**Work required**
What is needed here is every record, retyped without any change.

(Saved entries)
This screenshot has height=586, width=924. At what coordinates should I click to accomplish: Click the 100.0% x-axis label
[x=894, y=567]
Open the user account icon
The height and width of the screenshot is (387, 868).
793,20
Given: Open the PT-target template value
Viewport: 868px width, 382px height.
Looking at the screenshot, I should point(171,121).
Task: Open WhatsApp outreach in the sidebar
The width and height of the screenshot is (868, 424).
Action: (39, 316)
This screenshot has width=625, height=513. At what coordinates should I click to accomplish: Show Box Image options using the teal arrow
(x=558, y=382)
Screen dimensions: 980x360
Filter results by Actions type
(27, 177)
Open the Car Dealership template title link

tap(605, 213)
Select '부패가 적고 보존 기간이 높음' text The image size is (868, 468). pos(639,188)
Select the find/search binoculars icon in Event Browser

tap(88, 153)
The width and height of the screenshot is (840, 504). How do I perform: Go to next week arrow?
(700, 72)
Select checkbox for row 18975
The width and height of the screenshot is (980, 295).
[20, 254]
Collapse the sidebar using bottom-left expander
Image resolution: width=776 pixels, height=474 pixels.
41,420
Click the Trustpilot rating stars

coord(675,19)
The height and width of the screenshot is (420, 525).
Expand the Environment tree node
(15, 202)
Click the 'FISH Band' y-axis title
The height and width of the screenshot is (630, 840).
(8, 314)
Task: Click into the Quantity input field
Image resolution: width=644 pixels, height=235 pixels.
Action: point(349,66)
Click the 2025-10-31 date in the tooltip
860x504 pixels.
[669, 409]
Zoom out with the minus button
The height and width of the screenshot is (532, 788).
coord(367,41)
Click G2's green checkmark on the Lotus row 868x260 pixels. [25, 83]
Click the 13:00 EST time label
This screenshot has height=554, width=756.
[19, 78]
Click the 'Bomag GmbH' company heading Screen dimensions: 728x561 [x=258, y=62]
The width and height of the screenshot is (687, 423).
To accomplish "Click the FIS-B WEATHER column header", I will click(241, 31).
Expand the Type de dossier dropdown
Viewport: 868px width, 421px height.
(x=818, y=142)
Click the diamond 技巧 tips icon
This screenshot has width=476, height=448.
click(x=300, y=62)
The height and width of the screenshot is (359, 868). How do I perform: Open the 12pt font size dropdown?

**Your response**
This screenshot has height=586, width=924. At what coordinates should I click to accomplish: Click the 100.0% x-axis label
[x=894, y=567]
Open the user account icon
The height and width of the screenshot is (387, 868).
793,20
Given: Open the PT-target template value
Viewport: 868px width, 382px height.
Looking at the screenshot, I should point(171,121).
Task: Open WhatsApp outreach in the sidebar
The width and height of the screenshot is (868, 424).
Action: (39, 316)
This screenshot has width=625, height=513. At what coordinates should I click to accomplish: Show Box Image options using the teal arrow
(x=558, y=382)
Screen dimensions: 980x360
Filter results by Actions type
(27, 177)
Open the Car Dealership template title link

tap(605, 213)
Select '부패가 적고 보존 기간이 높음' text The image size is (868, 468). pos(639,188)
Select the find/search binoculars icon in Event Browser

tap(88, 153)
The width and height of the screenshot is (840, 504). How do I perform: Go to next week arrow?
(700, 72)
Select checkbox for row 18975
The width and height of the screenshot is (980, 295).
[20, 254]
Collapse the sidebar using bottom-left expander
Image resolution: width=776 pixels, height=474 pixels.
41,420
Click the Trustpilot rating stars

coord(675,19)
The height and width of the screenshot is (420, 525).
Expand the Environment tree node
(15, 202)
Click the 'FISH Band' y-axis title
The height and width of the screenshot is (630, 840).
(8, 314)
Task: Click into the Quantity input field
Image resolution: width=644 pixels, height=235 pixels.
Action: point(349,66)
Click the 2025-10-31 date in the tooltip
860x504 pixels.
[669, 409]
Zoom out with the minus button
The height and width of the screenshot is (532, 788).
coord(367,41)
Click G2's green checkmark on the Lotus row 868x260 pixels. [25, 83]
Click the 13:00 EST time label
This screenshot has height=554, width=756.
[19, 78]
Click the 'Bomag GmbH' company heading Screen dimensions: 728x561 [x=258, y=62]
The width and height of the screenshot is (687, 423).
To accomplish "Click the FIS-B WEATHER column header", I will click(241, 31).
Expand the Type de dossier dropdown
Viewport: 868px width, 421px height.
(x=818, y=142)
Click the diamond 技巧 tips icon
This screenshot has width=476, height=448.
click(x=300, y=62)
The height and width of the screenshot is (359, 868). How do I perform: Open the 12pt font size dropdown?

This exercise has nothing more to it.